“Porque llegaron las fiestas, de
esta gloriosa ciudad, que son en el mundo entero, unas fiestas sin igual”
El día 6 de Julio es un día de esos en los
que yo amanezco antes que el sol. A partir de las ocho de la mañana no puedo
aguantar ya ni un segundo más en la cama, me levanto de un salto, con una
mezcla de nervios e ilusión en el estómago y ganas de salir de casa. Lo primero
que hago siempre es asomarme a la ventana y ya voy notando algo en el ambiente,
algo que deja bien claro que este día, aquí, no es un día cualquiera.
En la silla de mi habitación descansa todos
los años la ropa bien preparada desde la noche anterior. Blanca, impoluta.
Nunca sé cuándo volveré a casa a lo largo del día, pero siempre sé que, cuando
llegue, poco color blanco quedará en ese pantalón y esa camiseta. Y, cómo no,
al lado de la ropa estará ese pañuelico rojo que ataré a mi muñeca pero que, a
partir de las doce, pasará al cuello y ahí quedará durante nueve días.
Seguramente, cuando me mire al espejo,
totalmente vestida de blanco, los nervios aumentarán un poco más. Pero para
nervios, los que llegarán a las doce del mediodía. Rodeada de gente, con el
pañuelico en alto, sin saber muy bien si ya ha salido alguien al balcón o han
prendido la mecha, oiré ese grito que año tras año surge desde el ayuntamiento
y nos invita, a pamploneses y pamplonesas, a nueve largos días de fiesta. Y entonces
se oirá, por fin, esa explosión en el cielo de Pamplona que dará comienzo a los
Sanfermines. A partir de ahí ya no puedo explicar con mis palabras qué es lo
que va a ocurrir, así que utilizaré las de Hemingway: “Al mediodía del domingo
6 de julio la fiesta estalló, no hay otro modo de decirlo”.
Pues sí, la fiesta estallará. Estallará y
bien estallada. A partir de entonces y hasta el 14 de julio se oirá música por
todos lados, la gente bailará, reirá y beberá. Niños, jóvenes y mayores
disfrutarán por igual de nueve días de fiesta. Pasarán las horas y los días sin
ser consciente de ello y sólo habrá que preocuparse por pasárselo bien. Son días
de conocer gente de todos los lugares del mundo, de hablar en inglés, francés o
incluso chino, de brindar con un grupo de australianos y bailar con otro de
estadounidenses. No importará si vas bañado en sangría o con el pelo pringoso, si
las zapatillas se te quedan pegadas al suelo mientras bailas o si recibes algún
que otro empujón en las calles llenas de gente. Son días para estar en
cuadrilla, para volver a ver a todos tus amigos, para juntarte con gente que
hace mucho que no ves. Son días para disfrutar, y no pasárselo bien es
prácticamente imposible.
El chupinazo, las comidas, el “riau riau”,
las charangas. La procesión, el vermut, los toros, las peñas, las cenas. Las
dianas, los almuerzos, los gigantes y cabezudos, la noria, los fuegos artificiales.

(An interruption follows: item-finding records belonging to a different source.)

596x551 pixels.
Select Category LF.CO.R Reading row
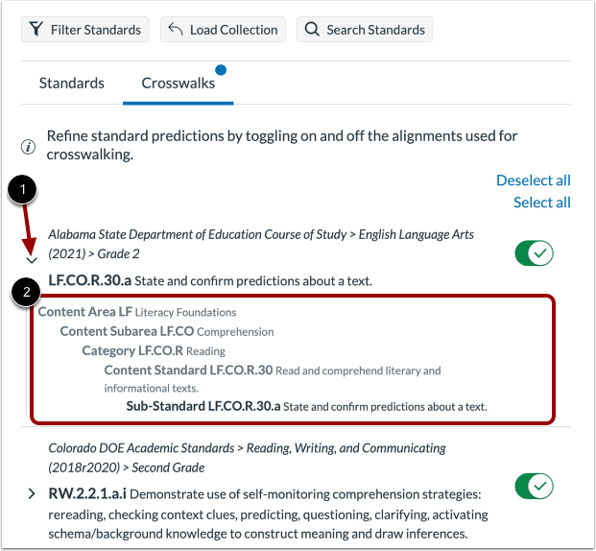(x=154, y=350)
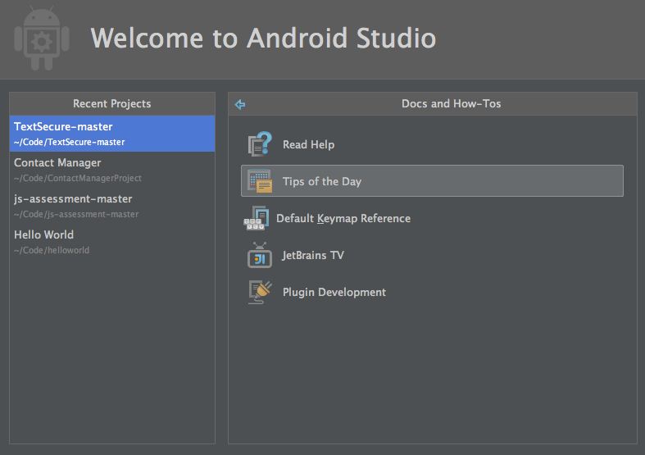Select the js-assessment-master project
Screen dimensions: 645x455
coord(73,198)
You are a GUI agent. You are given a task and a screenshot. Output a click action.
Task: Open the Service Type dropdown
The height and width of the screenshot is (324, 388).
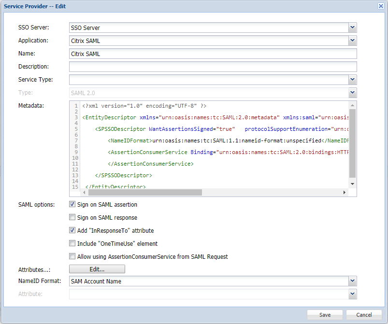click(x=352, y=80)
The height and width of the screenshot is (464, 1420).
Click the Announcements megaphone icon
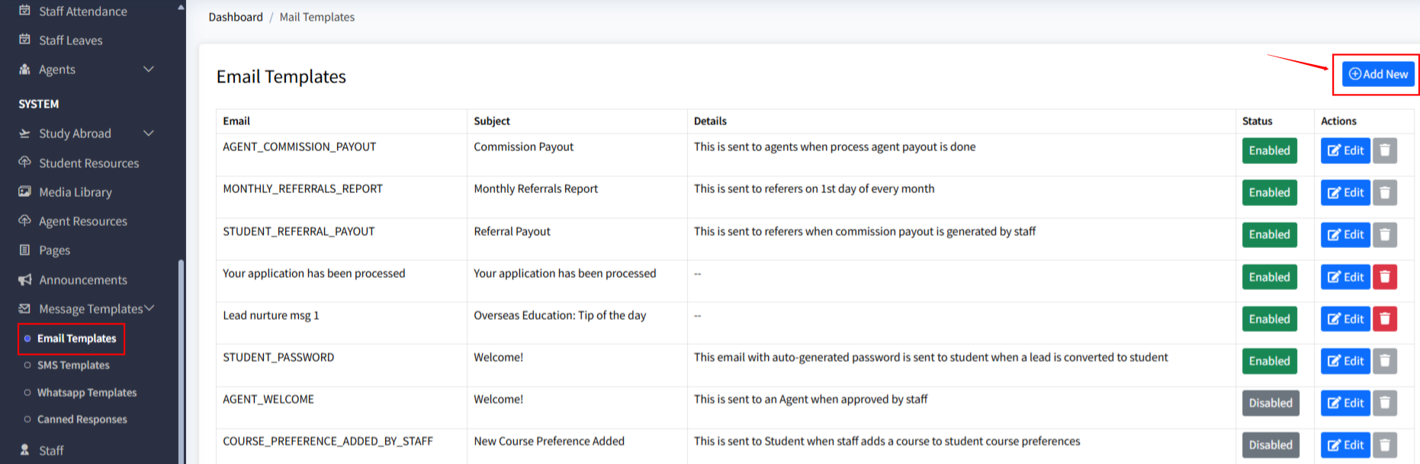tap(25, 280)
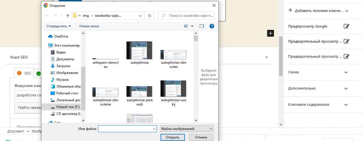Open the Упорядочить dropdown menu
The width and height of the screenshot is (363, 141).
click(58, 26)
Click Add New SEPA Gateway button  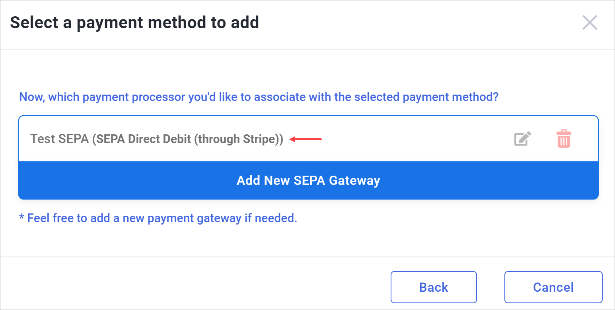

Los churros, los globos, la tómbola. Los conciertos, los puestos, los guiris,
las barracas, el tirapichón. Los encierros, la ropa blanca, el pañuelico y la
faja, los amigos. El encierrillo, las jotas, los clarines y timbales, el pobre de
mí. San Fermín. Son muchas cosas que hacen estas fiestas especiales.
Supongo que cada día llegaré a casa y casi no
podré ni moverme. Llegaré y tendré que decidir si ducharme en la cama o
quedarme dormida en la ducha, porque el cansancio y la suciedad pesarán igualmente
en mi cuerpo. Dormiré pocas horas y al día siguiente no habrá tiempo para
recuperarse. Así estaré durante nueve
días de fiesta. Nueve días que transforman Pamplona y que hacen, de esta
pequeña gran ciudad, un lugar aún más especial. ¡Felices fiestas a todos!